I almost had the same issue with Canela but our issue mostly had to do with this COLD-house we live in. She would be shivering the entire time. I started giving her baths in the kitchen sink, she never got aggressive but she sure wasn't trying to stay in the sink. We did the whole give her treat during the bath but that didn't grab her attention she kept trying to run away. I eventually move into the bathroom and turn up the heat in the house and she settle down. hopefully someone else will chime in.


----------



## Suzi (Oct 27, 2010)

That's too bad. I wouldn't be able to afford to have them go out for their baths. I say if you can do it. You could just considerate on the combing


----------



## BFrancs (May 17, 2012)

swaye said:


> Anyone give up on bathing their Havs at home? I think I have. I am trying to grow out Sofie's coat and she is also blowing her coat. I have been told bathing is essential for ease of grooming during this time. Initially I was bathing once a week, but because she had been getting agitated during bathing, I prolonged it to 2 weeks. Tonight was the worse. She became very aggressive, attempting to bite. I did not complete her bath. She was still agitated during the drying process, but did eventually settle a bit. She continued her crazy behavior for about thirty minutes after drying . I have bathed large dogs and never had this kind of agitated, aggressive behavior. My groomer does not have a problem with bathing her. She does cooperate fully during daily grooming sessions.


I know I couldn't spend the money of taking Canela to groom every week (maybe every other week) but it would get pricey after awhile, but I guess, if it got soo bad like your situation I would take her to groomer til she gets a little older and gets use to it taking baths and maybe try again at home at a later time


----------



## krandall (Jun 11, 2009)

swaye said:


> Anyone give up on bathing their Havs at home? I think I have. I am trying to grow out Sofie's coat and she is also blowing her coat. I have been told bathing is essential for ease of grooming during this time. Initially I was bathing once a week, but because she had been getting agitated during bathing, I prolonged it to 2 weeks. Tonight was the worse. She became very aggressive, attempting to bite. I did not complete her bath. She was still agitated during the drying process, but did eventually settle a bit. She continued her crazy behavior for about thirty minutes after drying . I have bathed large dogs and never had this kind of agitated, aggressive behavior. My groomer does not have a problem with bathing her. She does cooperate fully during daily grooming sessions.
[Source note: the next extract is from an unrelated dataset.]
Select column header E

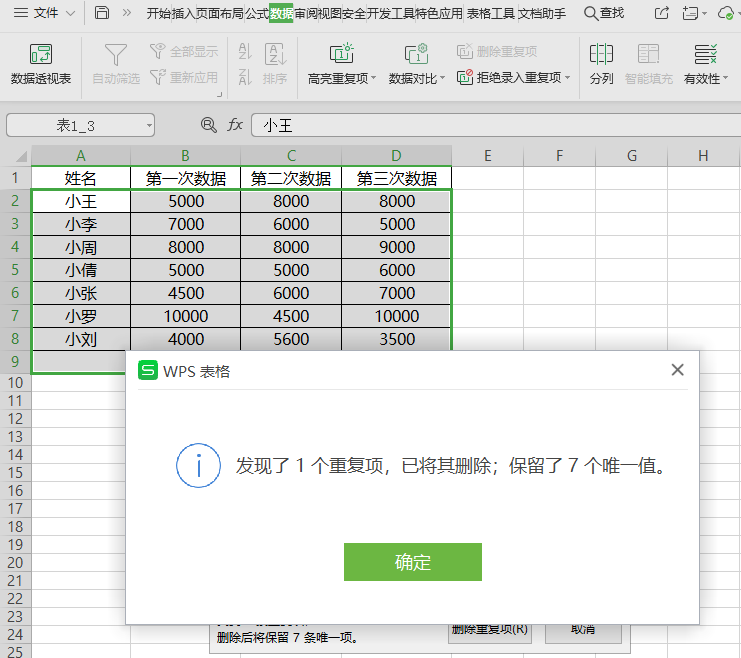[x=487, y=155]
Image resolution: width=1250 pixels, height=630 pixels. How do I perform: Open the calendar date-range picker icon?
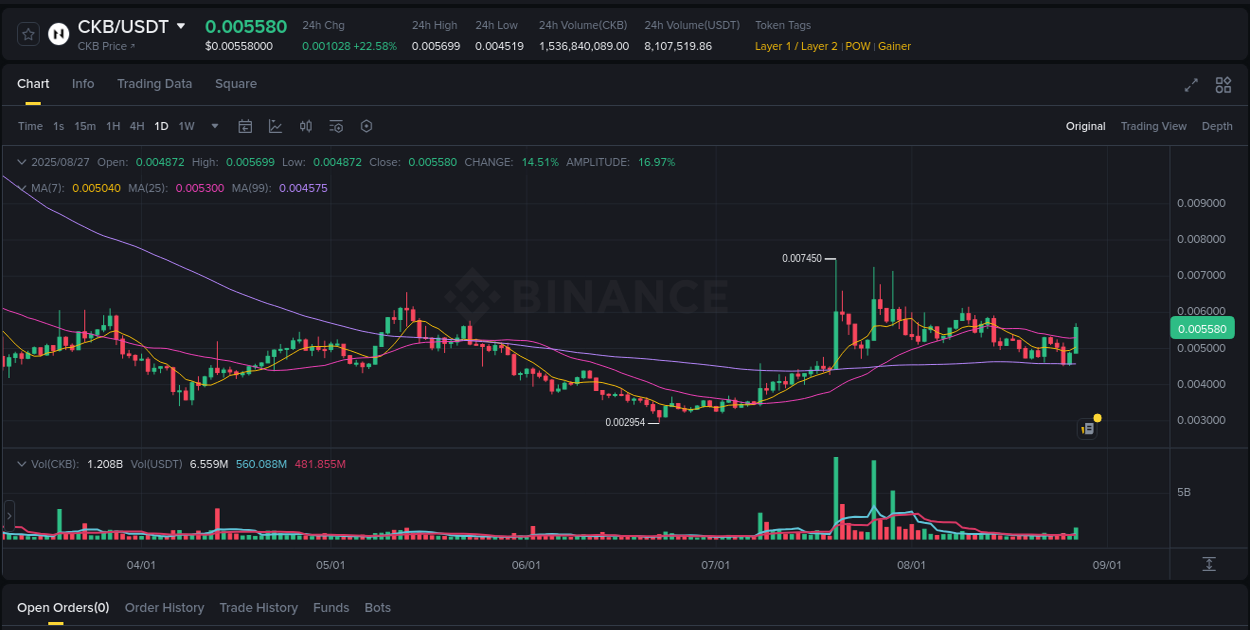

I've never had that problem with Kodi, but we've seen from the beginning that your girl has been more of a "challenge" than the average Hav pup. I suspect that lengthening the time between baths made it less of a routine than doing it more regularly. If she's good with the groomer, it may be that she's upsetting you, and that is upsetting her, so it starts a vicious circle situation. Any chance that you could get your groomer to TEACH you how to bathe her calmly and quietly?

If not, I'd sure rather have someone else bathe her than get in a huge fight each time.
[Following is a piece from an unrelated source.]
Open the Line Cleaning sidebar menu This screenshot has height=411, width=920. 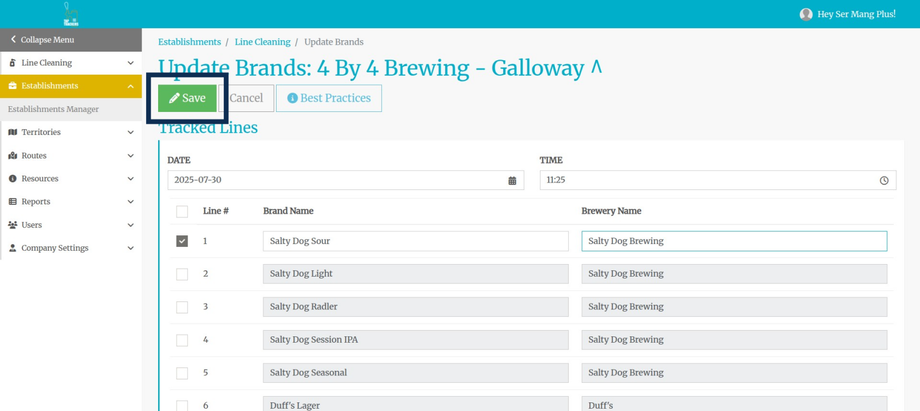(x=71, y=63)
Another thought is, do you have something non-slippery (like a rubber mat) under her? &#8230; maybe she's afraid of slipping? Or is the water a comfortable temperature? Could it be too hot or too cold?

We used to have a long haired white cat. When she was young, she never needed any grooming, but as she got older, she got mats if not groomed regularly. But because we'd never groomed her when she was young, she would flay us alive if we even TRIED to groom her later in life. We finally had to take her to be groomed professionally once a month or so. The GROOMERS would tell us how WONDERFUL she was, and that they had NEVER worked with such a well-behaved, easy to groom cat. :doh: We would just look at each other thinking, "You COULDN'T be talking about OUR cat!!!!"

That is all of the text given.